▶ **Dataset entries**
◆ ◆ ◆ ◆ ◆

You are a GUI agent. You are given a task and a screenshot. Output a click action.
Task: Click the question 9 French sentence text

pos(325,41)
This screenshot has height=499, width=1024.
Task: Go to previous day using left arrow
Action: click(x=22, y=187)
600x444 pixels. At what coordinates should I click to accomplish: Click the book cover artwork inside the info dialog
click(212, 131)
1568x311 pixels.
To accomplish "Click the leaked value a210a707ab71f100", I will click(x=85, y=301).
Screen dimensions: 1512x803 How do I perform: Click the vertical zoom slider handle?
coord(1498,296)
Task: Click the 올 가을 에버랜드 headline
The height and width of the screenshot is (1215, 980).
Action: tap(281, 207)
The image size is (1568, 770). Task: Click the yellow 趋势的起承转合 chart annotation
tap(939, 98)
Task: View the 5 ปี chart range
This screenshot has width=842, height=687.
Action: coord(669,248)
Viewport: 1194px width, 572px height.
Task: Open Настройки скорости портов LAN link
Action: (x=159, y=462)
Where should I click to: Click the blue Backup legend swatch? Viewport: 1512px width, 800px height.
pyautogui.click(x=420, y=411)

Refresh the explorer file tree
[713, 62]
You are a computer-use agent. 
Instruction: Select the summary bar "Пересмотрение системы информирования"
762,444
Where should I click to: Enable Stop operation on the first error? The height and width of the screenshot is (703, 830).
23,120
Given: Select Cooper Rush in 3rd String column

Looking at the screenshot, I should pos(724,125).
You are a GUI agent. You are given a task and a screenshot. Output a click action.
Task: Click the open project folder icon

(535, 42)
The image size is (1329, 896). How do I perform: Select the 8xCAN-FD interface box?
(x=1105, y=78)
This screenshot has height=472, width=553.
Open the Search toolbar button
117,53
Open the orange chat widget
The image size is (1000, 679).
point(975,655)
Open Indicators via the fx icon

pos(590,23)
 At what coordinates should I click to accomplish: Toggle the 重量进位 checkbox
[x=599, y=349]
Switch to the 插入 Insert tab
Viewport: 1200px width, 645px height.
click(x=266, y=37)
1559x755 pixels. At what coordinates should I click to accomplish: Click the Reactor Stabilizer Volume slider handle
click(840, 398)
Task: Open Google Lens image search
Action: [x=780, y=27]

◆ ◆ ◆ ◆ ◆

▶ **How to complete this task**
Your task is to restate, word for word, only those lines above that fall between the line holding "The image size is (1568, 770)." and the line holding "You are a computer-use agent.", inclusive.

▶ **Solution**
The image size is (1568, 770). Task: Click the yellow 趋势的起承转合 chart annotation
tap(939, 98)
Task: View the 5 ปี chart range
This screenshot has width=842, height=687.
Action: coord(669,248)
Viewport: 1194px width, 572px height.
Task: Open Настройки скорости портов LAN link
Action: (x=159, y=462)
Where should I click to: Click the blue Backup legend swatch? Viewport: 1512px width, 800px height.
pyautogui.click(x=420, y=411)

Refresh the explorer file tree
[713, 62]
You are a computer-use agent. 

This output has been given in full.